• _EXERCISE AIM_: Locate each line in the records below that contains the word "should" and copy it. Only lines where the word has the same uppercase and lowercase letters count.

☆ ☆ ☆

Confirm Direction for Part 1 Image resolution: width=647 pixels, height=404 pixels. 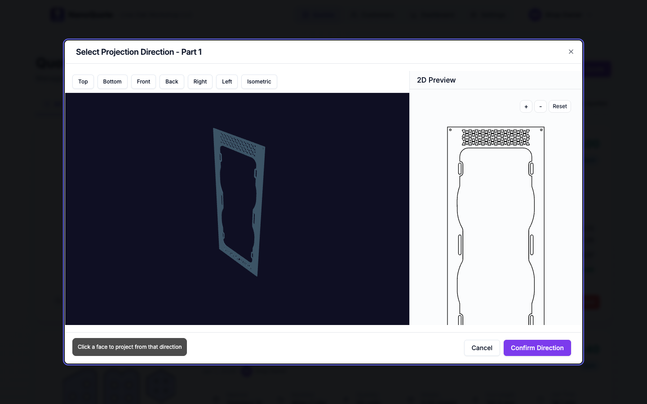click(x=537, y=348)
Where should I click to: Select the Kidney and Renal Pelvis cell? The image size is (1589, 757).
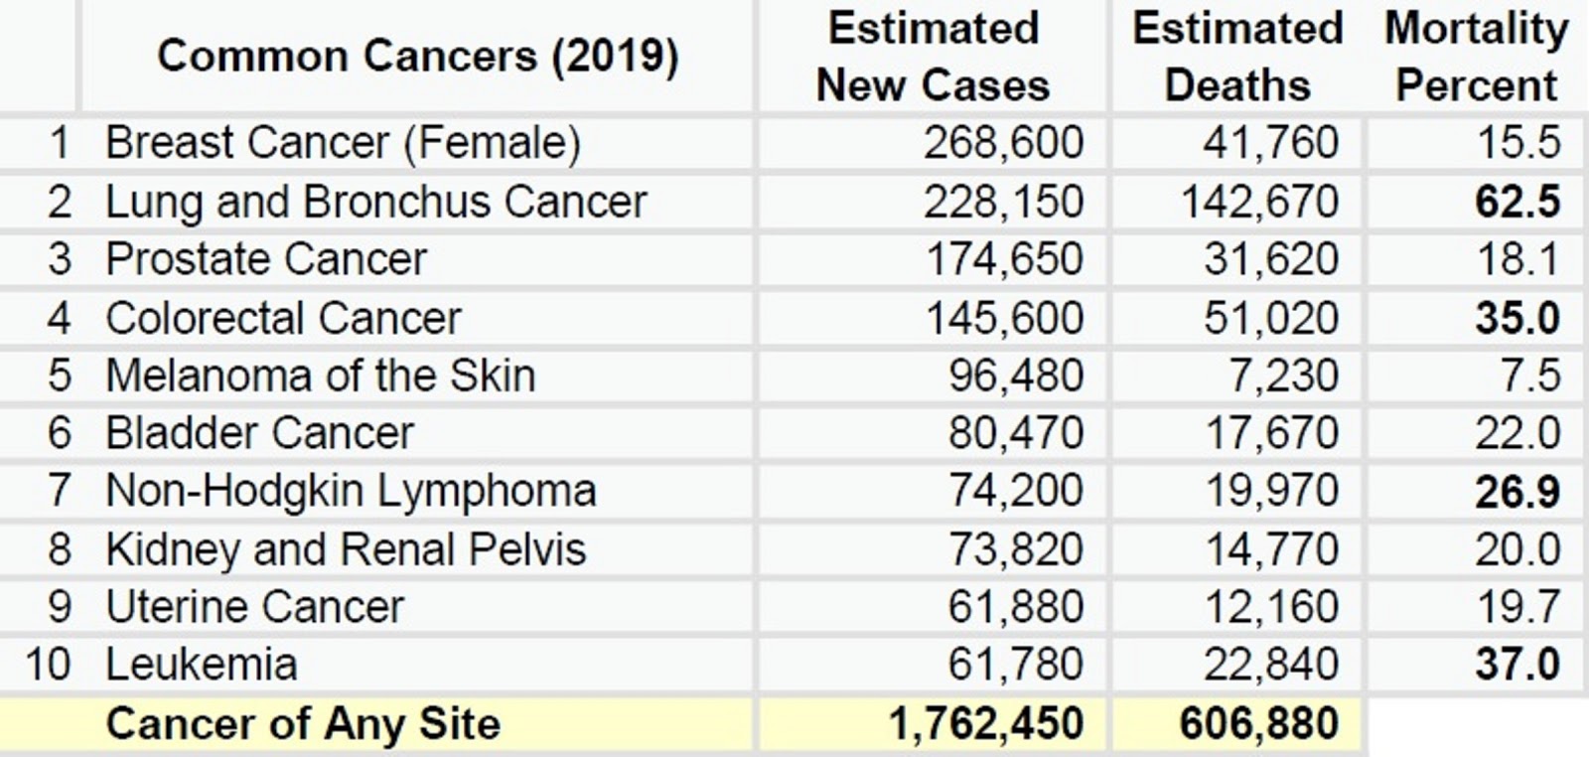[x=346, y=549]
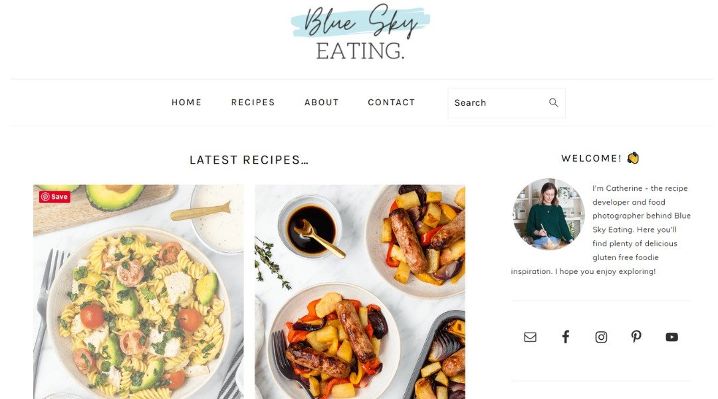Click the Blue Sky Eating logo
This screenshot has width=718, height=399.
coord(360,33)
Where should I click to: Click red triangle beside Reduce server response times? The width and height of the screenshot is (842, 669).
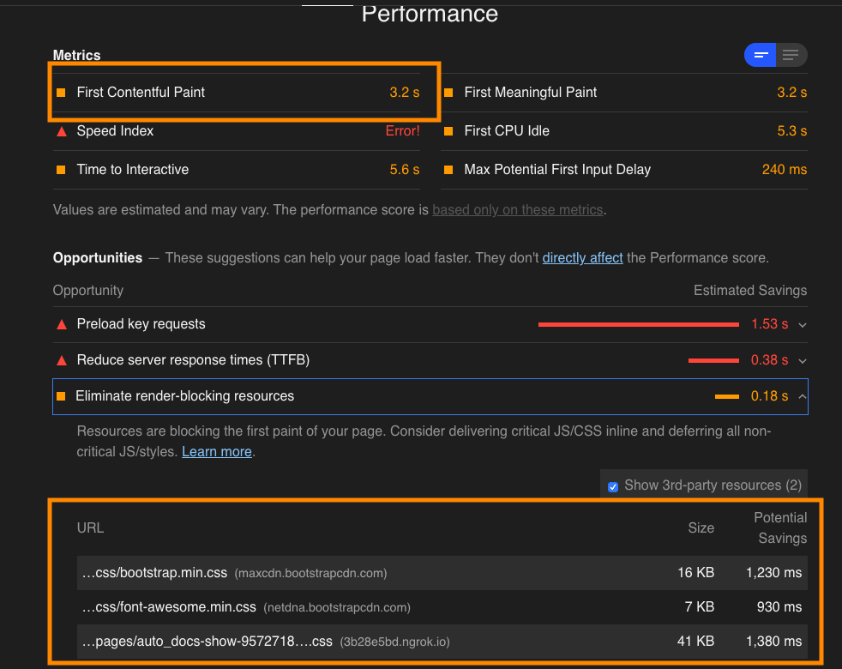[61, 360]
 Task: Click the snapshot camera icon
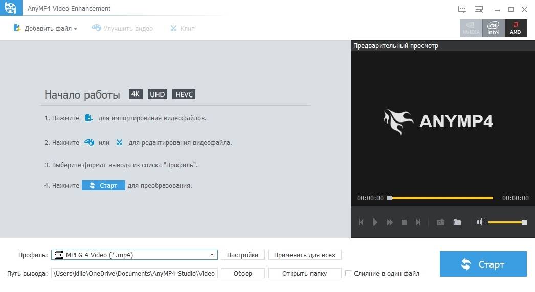pyautogui.click(x=440, y=222)
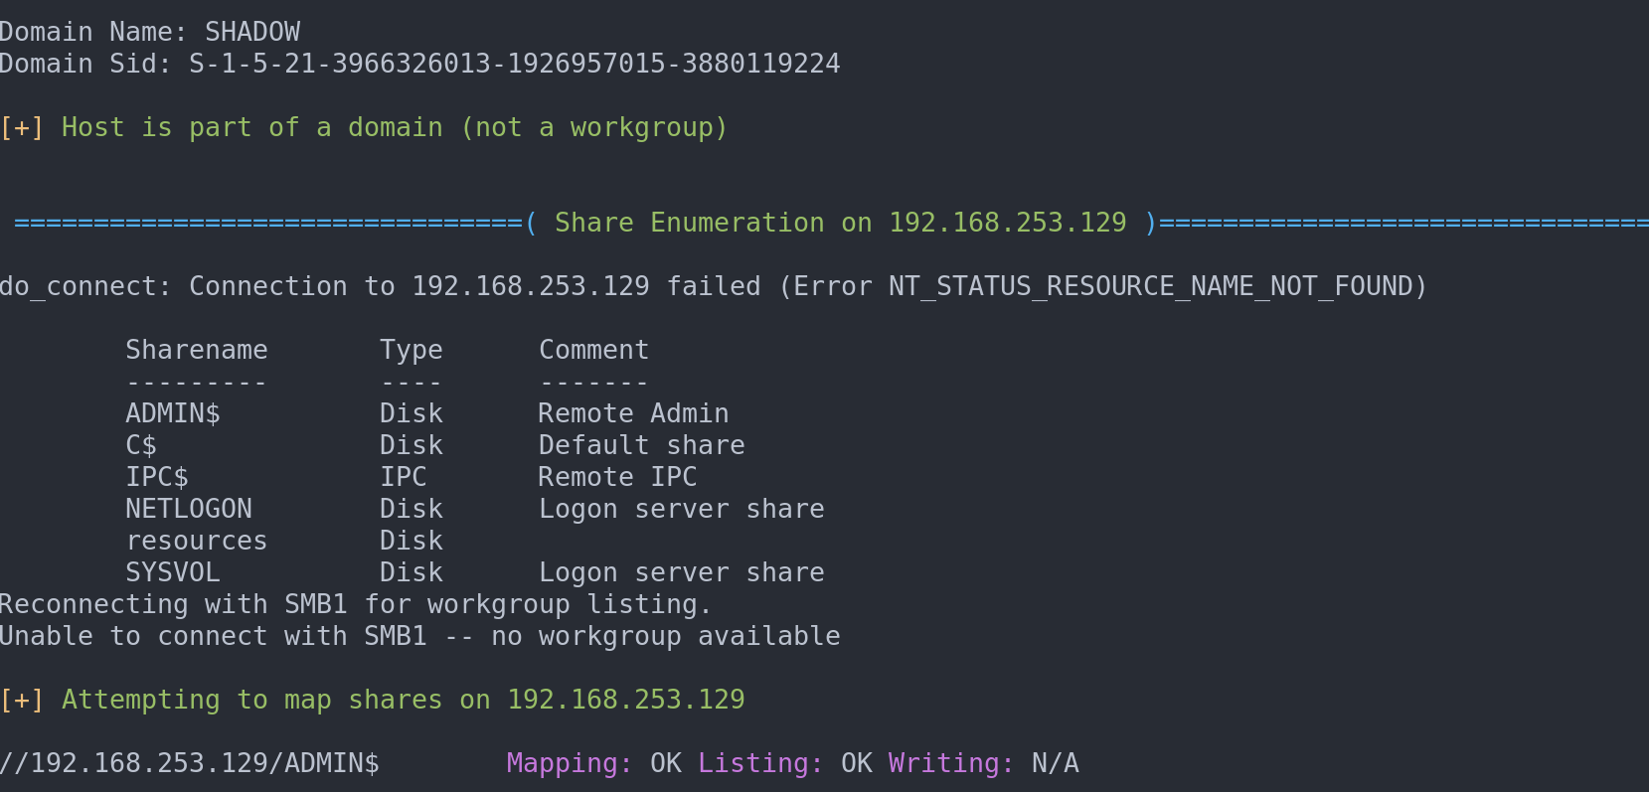Viewport: 1649px width, 792px height.
Task: Click the SHADOW domain name
Action: (x=252, y=33)
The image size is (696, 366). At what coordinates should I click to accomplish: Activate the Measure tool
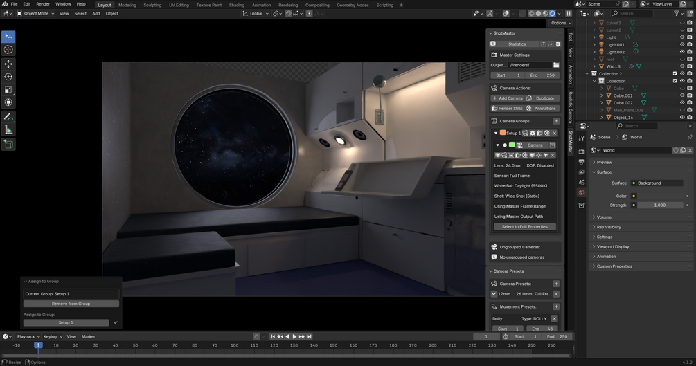click(x=8, y=130)
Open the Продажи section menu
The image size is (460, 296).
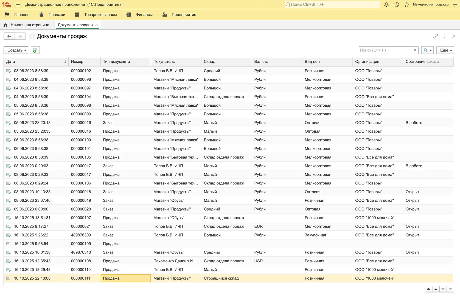pos(57,15)
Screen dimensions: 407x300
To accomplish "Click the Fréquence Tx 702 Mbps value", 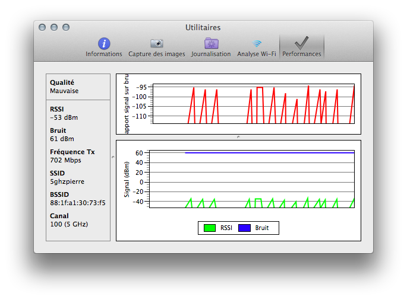I will (65, 160).
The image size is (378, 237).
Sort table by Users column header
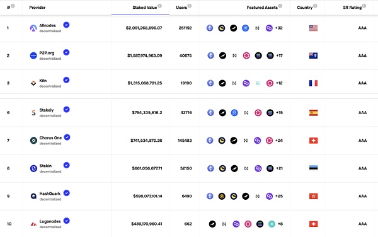[x=181, y=8]
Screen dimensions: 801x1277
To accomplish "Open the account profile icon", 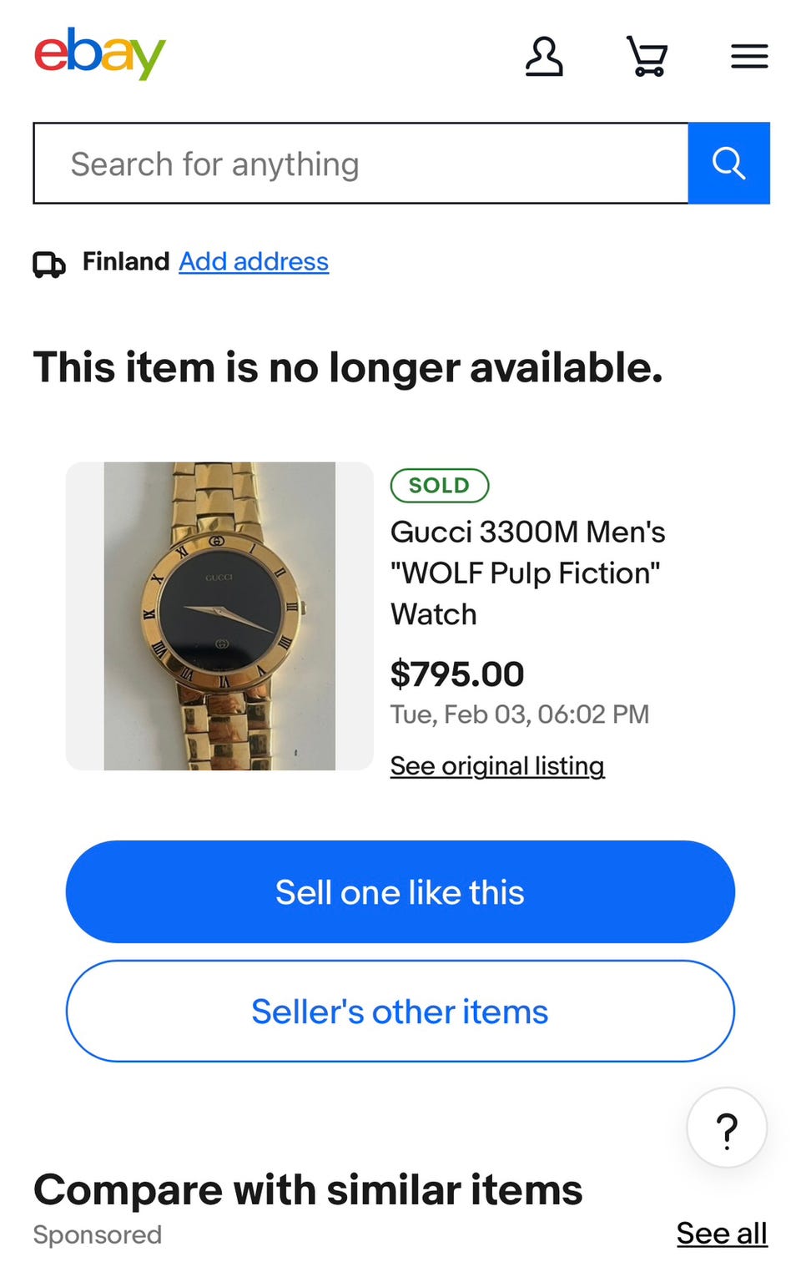I will pyautogui.click(x=544, y=57).
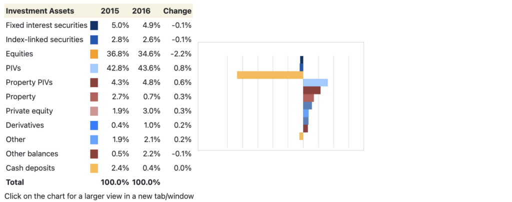The image size is (512, 202).
Task: Click the Private equity pink swatch
Action: pyautogui.click(x=94, y=111)
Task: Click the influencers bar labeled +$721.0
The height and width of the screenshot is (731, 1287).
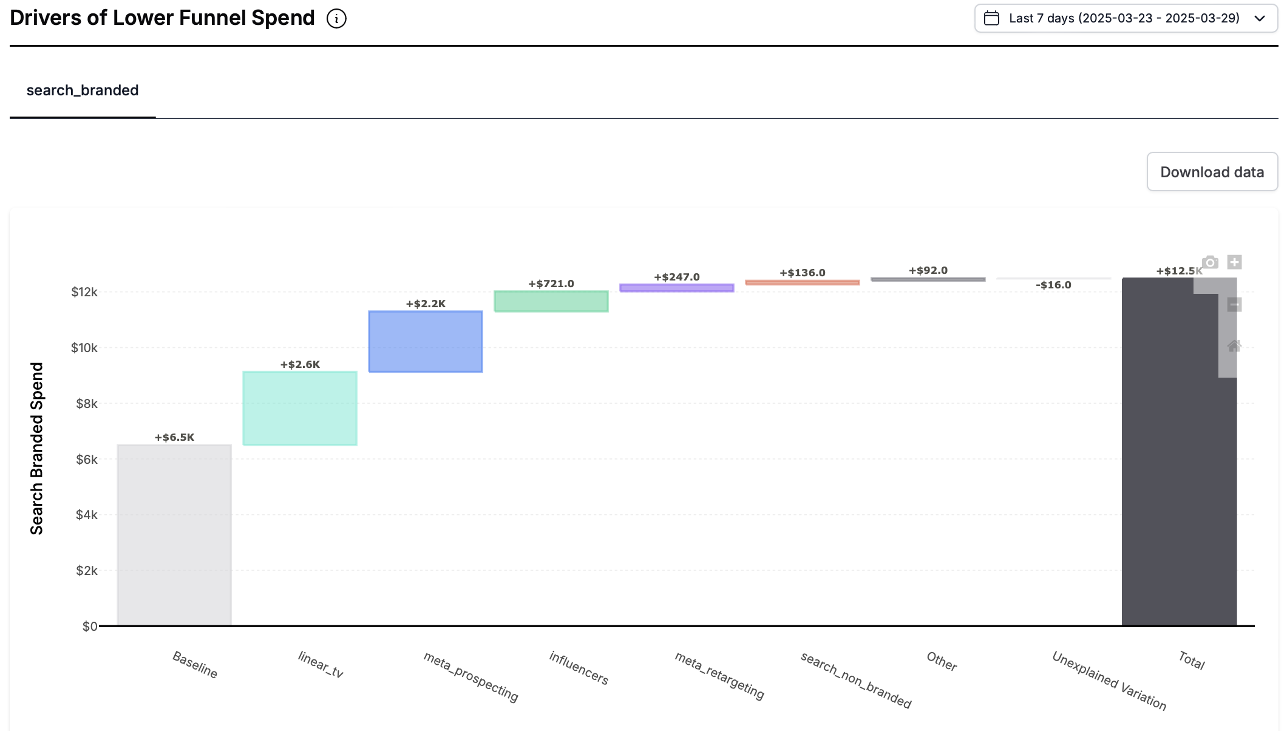Action: [551, 301]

☆ ☆ ☆

• _FULL OUTPUT_:
Where should I click to: Select the Kidney and Renal Pelvis cell? The image size is (1589, 757).
Where should I click to: Click red triangle beside Reduce server response times? The width and height of the screenshot is (842, 669).
The image size is (696, 366). At what coordinates should I click to accomplish: Activate the Measure tool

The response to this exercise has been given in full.